Acute Local Metabolomic Alterations in Blood and Muscle Tissue in Intermittent Claudication

University of Tartu40 enrolled

Overview

The most common clinical presentation of lower extremity arterial disease is intermittent claudication. Current understanding of the pathophysiology of intermittent claudication, as well as its treatment options are limited. The progression of the disease may lead to lower limb amputation, which is devastating for patients' quality of life and is a huge socio-economic burden to society. Current study allows to determine the acute local metabolomic alterations in the ischaemic limb of the patient with intermittent claudication, and investigate the associations between the metabolomic alterations and the patient's maximal walking distance. This provides potentially valuable insight into the pathophysiology of this disease, and helps lay the groundwork for identifying potential novel targets for instituting more effective therapies for this high-risk population.

Study Type

OBSERVATIONAL

Enrollment

Conditions

Peripheral Arterial Occlusive Disease Fontaine Stage IIa

Eligibility

Sex: ALLMin age: 18 YearsMax age: 80 YearsHealthy volunteers:

Medical Language ↔ Plain English

Inclusion Criteria: * LEAD group: Patients with diagnosis of lower extremity arterial disease (Fontaine IIa). * Control group: Healthy volunteers with no leg symptoms and an ankle-brachial index (ABI) of 1.0-1.4. Exclusion Criteria: * Fontaine stages I or IIb-IV * Exacerbation of limb ischaemia within the preceding 2 weeks; * strong rest pain of any cause; * age \<18 or \>80 years; * fasting \< 6 hours; * time since last use of tobacco products \< 6 hours; * body mass index ≥ 35 kg/m2 * poor sonographic visibility of femoral artery; * angina; * cardiac arrhythmia at the time of presentation; * presence of cardiac pacemaker; * myocardial infarction within the preceding 3 months; * stroke within the preceding 6 months; * ongoing anticoagulant therapy; * ongoing dual antiplatelet therapy; * any revascularization within the preceding 3 month; * marked heart failure (NYHA III-IV); * blood pressure ≥ 180/110 mmHg; * blood pressure \<100/70 mmHg; * clinically significant heart valve disease; * acute infectious disease; * active malignancy or chemotherapy or disease-free \< 5 years; * type I diabetes or insulin therapy; * other clinically significant and untreated endocrine disorders; * moderate to severe bronchial asthma (GINA 2016); * severe chronic obstructive pulmonary disease (mMRC grade 3-4); * acute (KDIGO 2012) or chronic renal disease (eGFR-EPI \<30mL/min/1.73 m2); * acute or chronic liver disease; * anemia (\<110 g/L); * neuroinflammatory or neurodegenerative disease; * active rheumatism; * other diseases and factors that markedly hinder the subject's ability to walk during the treadmill exercise. * For control group exclusively: history of lower extremity arterial disease / ABI \<1.0 or \>1.4.

Outcomes

Primary Outcomes

Change in local metabolomic profile after treadmill exercise as reflected by arteriovenous gradients of low-molecular metabolites.

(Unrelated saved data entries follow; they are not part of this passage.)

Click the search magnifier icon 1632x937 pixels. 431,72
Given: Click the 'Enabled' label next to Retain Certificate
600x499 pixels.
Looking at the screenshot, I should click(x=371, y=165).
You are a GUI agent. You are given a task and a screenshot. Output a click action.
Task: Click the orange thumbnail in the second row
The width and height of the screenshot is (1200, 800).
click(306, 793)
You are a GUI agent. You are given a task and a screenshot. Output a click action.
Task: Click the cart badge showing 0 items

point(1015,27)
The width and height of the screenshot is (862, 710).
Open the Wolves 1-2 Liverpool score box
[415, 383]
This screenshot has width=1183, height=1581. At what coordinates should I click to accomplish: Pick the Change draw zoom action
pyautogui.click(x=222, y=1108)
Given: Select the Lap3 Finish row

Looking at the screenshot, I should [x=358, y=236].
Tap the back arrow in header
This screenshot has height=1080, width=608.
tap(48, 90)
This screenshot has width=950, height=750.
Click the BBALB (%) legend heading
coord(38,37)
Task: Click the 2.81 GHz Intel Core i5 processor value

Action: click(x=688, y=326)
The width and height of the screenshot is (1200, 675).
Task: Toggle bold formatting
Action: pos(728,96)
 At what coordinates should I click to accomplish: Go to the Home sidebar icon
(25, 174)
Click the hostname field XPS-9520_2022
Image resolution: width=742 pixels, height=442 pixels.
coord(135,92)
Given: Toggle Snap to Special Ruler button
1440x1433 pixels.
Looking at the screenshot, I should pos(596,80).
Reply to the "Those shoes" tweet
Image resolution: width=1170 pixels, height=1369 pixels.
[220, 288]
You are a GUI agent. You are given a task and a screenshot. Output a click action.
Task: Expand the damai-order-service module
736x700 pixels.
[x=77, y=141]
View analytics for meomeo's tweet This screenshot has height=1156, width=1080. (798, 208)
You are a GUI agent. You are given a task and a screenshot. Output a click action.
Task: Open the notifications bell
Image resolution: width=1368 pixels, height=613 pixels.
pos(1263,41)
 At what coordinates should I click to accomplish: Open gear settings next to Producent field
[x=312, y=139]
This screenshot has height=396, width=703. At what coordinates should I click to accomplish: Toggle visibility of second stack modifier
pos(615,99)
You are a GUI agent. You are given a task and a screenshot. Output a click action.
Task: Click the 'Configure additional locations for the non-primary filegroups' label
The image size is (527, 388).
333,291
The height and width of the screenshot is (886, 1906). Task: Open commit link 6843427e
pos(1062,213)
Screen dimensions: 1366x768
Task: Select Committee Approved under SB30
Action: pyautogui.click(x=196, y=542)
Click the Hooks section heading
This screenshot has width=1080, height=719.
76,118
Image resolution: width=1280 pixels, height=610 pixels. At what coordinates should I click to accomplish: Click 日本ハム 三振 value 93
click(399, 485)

Measured using liquid chromatography combined with mass spectrometry (AbsoluteIDQ MxP Quant 500 Kit, BIOCRATES Life Sciences AG, Austria).

Time frame: Blood sampling at two points in time: Baseline (Day 1) & 10-15 minutes after treadmill test (Day 2).

Change in local inflammatory profile after treadmill exercise as reflected by arteriovenous gradients of inflammatory mediators (IL-6, MPO, SOD, NOX isoform 1, NOX isoform 2, NOX isoform 5, nitrotyrosine, 8-iso-PGF2α).

Measured using enzyme linked immunosorbent assay. Measurement unit: ng/mL.

Time frame: Blood sampling at two points in time: Baseline (Day 1) & 10-15 minutes after treadmill test (Day 2).

Secondary Outcomes

Change in local metabolomic profile after treadmill exercise as reflected by absolute concentrations of low-molecular metabolites in muscle biopsy.

Measured using liquid chromatography combined with mass spectrometry (AbsoluteIDQ MxP Quant 500 Kit, BIOCRATES Life Sciences AG, Austria).

Time frame: Biopsy at two points in time: Baseline (Day 1) & 15-20 minutes after treadmill test (Day 2).

Correlations between maximal walking distance and exercise-induced changes in local metabolomic and inflammatory profiles.

Time frame: Data analysis after the enrollment period.

Correlations between baseline arterial functionality/hemodynamic parameters and exercise-induced changes in local metabolomic and inflammatory profiles.